Amplitude Energy Limited (ASX: AEL), an Australian gas producer operating offshore fields in the Otway and Gippsland Basins, confirmed on 25 March 2026 that the Isabella sidetrack well in Victoria’s Offshore Otway Basin has failed to demonstrate commercial viability, dealing a significant blow to the company’s flagship East Coast Supply Project. The ST-1 well, drilled as a sidetrack from the earlier Elanora-1 exploration well within permit VIC/L24, encountered gas in the primary Waarre C reservoir target but pressure depletion during flow testing indicates the field cannot support commercial development at its current location. The stock response was severe: Amplitude Energy shares collapsed approximately 42% in early Wednesday trade to around A$1.55, compared with Tuesday’s close of A$2.67, extending what has now become a 36% decline over the past twelve months and placing the stock well below any recent analyst price target range of A$2.51 to A$4.46. The result marks the second consecutive disappointment from the Elanora-1 wellbore, following the February 2026 Waarre A reservoir miss that had already cost the stock roughly 20%.
What did the Isabella sidetrack flow test actually find, and why did it fail the commercial threshold?
The technical picture from Isabella is instructive, and in some respects more frustrating than a simple dry hole. The ST-1 well did intersect gas: approximately 11 metres gross pay and 8 metres net pay in the Waarre C formation sands at depths between 1,905 and 1,916 metres. A peak surface-constrained flow rate of 60 million standard cubic feet per day was achieved through a 64/64-inch choke, and over two separate flowing periods totalling approximately 22 hours, the well produced 40.2 million standard cubic feet of gas alongside 22.3 barrels of condensate. On the surface, those flow rates look encouraging for a well of this depth. The problem lies in what happened to reservoir pressure during and after those flows. Pressure depletion during the testing period was pronounced, suggesting the reservoir is relatively small in volume and unlikely to sustain commercial production rates over the life of a development project. In straightforward terms, the gas was there but not enough of it, and it could not replenish itself fast enough to be worth developing in the present location.

• **AIM A**
According to the Isabella well report, how many metres of net pay did the ST-1 well intersect in the Waarre C formation?
• **AIM B**
Please rewrite the records from the line containing "Dismiss the cookie banner with the X icon" through the line containing "Where should I", replacing "banner" with "notice" and changing nothing else. Return only those lines, without the pictures.

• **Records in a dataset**
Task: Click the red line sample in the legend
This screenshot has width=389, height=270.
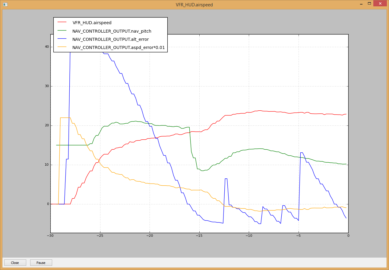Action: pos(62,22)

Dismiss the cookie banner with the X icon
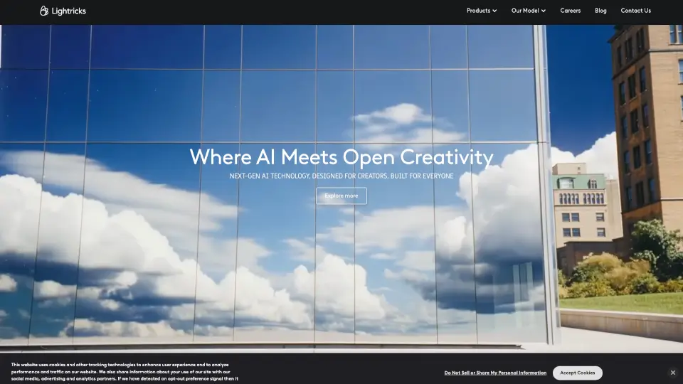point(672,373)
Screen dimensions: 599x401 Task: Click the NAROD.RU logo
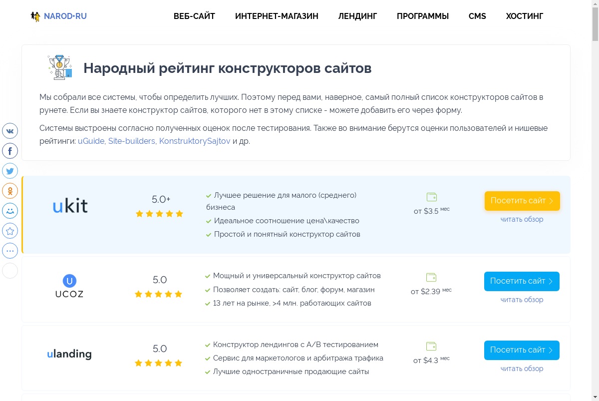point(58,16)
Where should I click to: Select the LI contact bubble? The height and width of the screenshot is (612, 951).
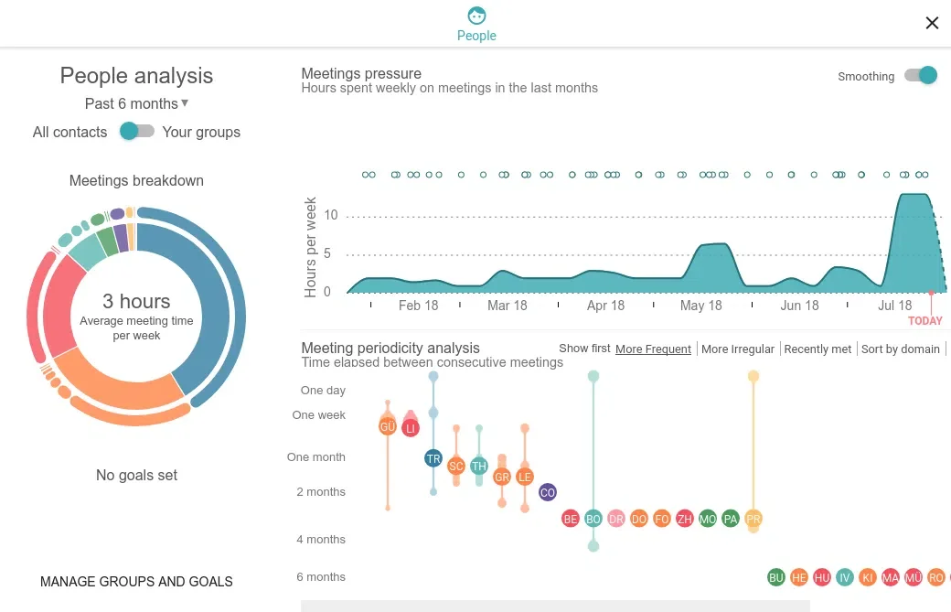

==

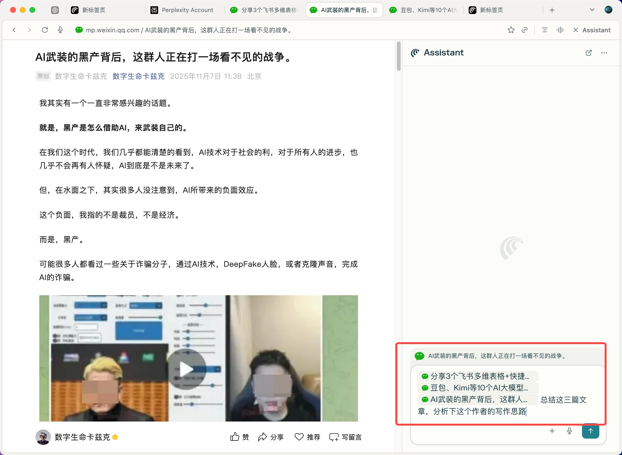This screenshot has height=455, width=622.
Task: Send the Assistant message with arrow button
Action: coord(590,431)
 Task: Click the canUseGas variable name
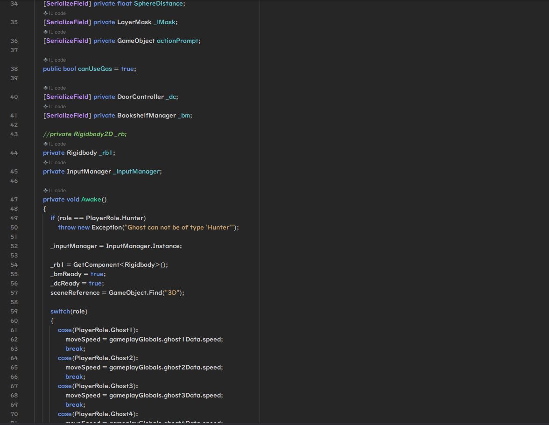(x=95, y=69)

• **TASK RESPONSE A**
8 metres of net pay.

• **TASK RESPONSE B**
Dismiss the cookie notice with the X icon
point(672,373)
Screen dimensions: 599x401 Task: Click the NAROD.RU logo
point(58,16)
Where should I click to: Select the LI contact bubble? The height and width of the screenshot is (612, 951).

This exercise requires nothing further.